Safe Hands are a little secret from Newcastle, NSW who soon will most likely, not be such a well kept one. Ten years in the local regional scene has seemed to build up quite fanbase with just short of 4000 fans on their facebook page alone. This has then seen them lucky enough to share the stage with Converge, Norma Jean, La Dispute and Rolo Tomassi in the last few years.
Their latest album Tie Your Soul To Mine which is out September 23rd via Lost Boy Records gave us chills to the bone, with the difficult topic of violence within the macho mindframe of some within the hardcore scene. Safe Hands were once a member within that cocky and aggressive part of what their music and shows were. Within this album we hear them grow, we hear them mature and we hear them soften, although in saying that, they’re using their words to fight and not their actions.
Safe Hands seem to be a mix between La Dispute, Hotel Books, Emarosa and The Hotelier, but with an aussie accent, which you just know from that list is going to be one emotive, soul hitting song after the other. Essentially that’s what this is, although possibly for more of an aquired taste of vocals.

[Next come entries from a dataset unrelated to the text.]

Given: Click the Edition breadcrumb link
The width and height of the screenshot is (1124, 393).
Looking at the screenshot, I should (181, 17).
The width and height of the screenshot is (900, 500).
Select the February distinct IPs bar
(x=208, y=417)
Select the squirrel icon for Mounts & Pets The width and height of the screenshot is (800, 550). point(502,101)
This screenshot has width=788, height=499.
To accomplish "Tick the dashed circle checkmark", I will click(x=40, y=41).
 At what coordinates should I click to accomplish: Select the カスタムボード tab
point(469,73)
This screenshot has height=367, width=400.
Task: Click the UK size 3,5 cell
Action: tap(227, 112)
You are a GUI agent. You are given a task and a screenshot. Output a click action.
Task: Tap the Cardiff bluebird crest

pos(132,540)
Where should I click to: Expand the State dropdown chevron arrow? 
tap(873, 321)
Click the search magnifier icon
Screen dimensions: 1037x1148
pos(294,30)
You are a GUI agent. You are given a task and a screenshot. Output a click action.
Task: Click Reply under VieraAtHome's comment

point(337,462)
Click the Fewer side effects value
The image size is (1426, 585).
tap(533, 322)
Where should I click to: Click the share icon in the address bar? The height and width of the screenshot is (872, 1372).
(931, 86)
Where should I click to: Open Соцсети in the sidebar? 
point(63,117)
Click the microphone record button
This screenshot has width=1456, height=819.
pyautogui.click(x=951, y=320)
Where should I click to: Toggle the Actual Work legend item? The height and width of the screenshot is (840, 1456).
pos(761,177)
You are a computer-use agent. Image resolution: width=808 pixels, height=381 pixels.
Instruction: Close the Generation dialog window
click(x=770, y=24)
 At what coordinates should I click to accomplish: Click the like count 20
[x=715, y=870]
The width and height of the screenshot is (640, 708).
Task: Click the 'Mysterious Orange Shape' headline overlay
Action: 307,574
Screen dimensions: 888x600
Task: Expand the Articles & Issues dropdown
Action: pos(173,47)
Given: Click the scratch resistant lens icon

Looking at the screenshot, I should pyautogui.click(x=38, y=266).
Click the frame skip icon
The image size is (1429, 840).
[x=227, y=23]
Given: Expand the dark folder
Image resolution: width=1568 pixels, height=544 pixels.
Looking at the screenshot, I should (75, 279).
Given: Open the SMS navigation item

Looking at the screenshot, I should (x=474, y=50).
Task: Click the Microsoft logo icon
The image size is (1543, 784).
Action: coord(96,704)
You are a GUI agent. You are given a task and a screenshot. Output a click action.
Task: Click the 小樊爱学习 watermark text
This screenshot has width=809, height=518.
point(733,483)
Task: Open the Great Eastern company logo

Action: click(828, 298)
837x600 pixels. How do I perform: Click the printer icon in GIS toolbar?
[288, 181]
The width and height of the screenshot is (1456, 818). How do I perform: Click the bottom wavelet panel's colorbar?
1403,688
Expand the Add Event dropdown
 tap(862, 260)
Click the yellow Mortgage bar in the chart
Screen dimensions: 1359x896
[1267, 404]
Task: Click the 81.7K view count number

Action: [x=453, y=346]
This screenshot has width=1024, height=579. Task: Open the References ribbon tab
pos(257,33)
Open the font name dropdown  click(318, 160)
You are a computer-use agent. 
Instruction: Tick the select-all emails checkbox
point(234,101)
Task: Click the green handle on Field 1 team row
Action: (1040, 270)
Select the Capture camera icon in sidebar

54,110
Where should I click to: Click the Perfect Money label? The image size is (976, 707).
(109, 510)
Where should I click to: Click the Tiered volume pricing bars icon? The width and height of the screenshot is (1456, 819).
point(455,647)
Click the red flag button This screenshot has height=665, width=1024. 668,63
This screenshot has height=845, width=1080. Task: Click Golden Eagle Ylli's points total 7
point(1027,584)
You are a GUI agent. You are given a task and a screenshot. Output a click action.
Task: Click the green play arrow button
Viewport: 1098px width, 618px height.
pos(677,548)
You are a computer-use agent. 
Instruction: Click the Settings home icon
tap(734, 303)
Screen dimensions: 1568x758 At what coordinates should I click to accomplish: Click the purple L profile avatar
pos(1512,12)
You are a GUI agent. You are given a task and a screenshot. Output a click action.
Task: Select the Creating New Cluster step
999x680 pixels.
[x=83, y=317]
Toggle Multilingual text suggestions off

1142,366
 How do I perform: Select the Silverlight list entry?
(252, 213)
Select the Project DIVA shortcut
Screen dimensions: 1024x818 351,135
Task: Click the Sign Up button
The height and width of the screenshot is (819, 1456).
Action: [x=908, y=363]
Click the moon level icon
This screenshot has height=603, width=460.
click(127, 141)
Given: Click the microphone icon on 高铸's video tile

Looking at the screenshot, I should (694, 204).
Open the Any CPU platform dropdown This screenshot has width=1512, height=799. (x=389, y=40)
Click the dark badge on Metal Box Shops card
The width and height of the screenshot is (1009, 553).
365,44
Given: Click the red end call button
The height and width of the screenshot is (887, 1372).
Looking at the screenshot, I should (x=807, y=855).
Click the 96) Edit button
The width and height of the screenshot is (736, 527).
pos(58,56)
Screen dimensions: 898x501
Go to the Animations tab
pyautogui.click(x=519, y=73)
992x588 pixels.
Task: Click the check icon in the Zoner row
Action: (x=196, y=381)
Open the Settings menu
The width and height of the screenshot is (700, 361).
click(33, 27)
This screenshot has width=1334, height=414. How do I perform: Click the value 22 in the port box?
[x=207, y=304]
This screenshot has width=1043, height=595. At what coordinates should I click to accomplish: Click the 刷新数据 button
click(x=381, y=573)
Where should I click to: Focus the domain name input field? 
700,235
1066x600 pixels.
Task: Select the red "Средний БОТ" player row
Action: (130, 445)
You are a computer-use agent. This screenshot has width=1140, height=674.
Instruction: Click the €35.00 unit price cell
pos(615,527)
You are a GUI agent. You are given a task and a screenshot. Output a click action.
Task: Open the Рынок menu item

The first track The Colesium 1921, was personally felt as an odd choice for an intro track as it didn’t really feel to prepare the listener for the rest of the album, giving mixed thoughts and feelings. It was a very dissonant and unsettling track; possibly this is what they were going for, but thankfully the next song Traffic Island Wreath came in straight away with the head bopping guitar melody one wants on a rainy day, to start the fire within your soul.
Safe Hands seem to beautifully have a balance of aggressive vocals, spoken word, dingey guitars and a random accordion outro in track 5; Small Fortune.
Whilst listening to this album we were just kind of waiting… waiting for something to just change the repetitiveness and monotonous sequence that each song was bringing. Born In The Last Shower slightly broke apart, with a more melodic and groovy beat, where the lyrics are actually comprehensible, this is definitely one of the best tracks.
The Pinch gives a bit of an old school Dance Gavin Dance vibe at first with a whole bunch of instruments being thrown together to somehow form a sustaining melody and beat, with a fistful of vocals being chucked straight into your ear holes from 00:01.
The last track Wagtails is very different from the rest of the album, an acoustic ballad, with the time signature dropped, and a xylophone following for part of the vocal line within the chorus, building up into a full band composition. It’s a nice contrast to end the album with.
This album is good, it’s not a revelation, for us anyhow. In saying that though, this band are finding their footing, they are developing and i’m sure that their fans old and new will appreciate this album to be a stepping stone to what the band was, and what the band will be- it’s only up from here.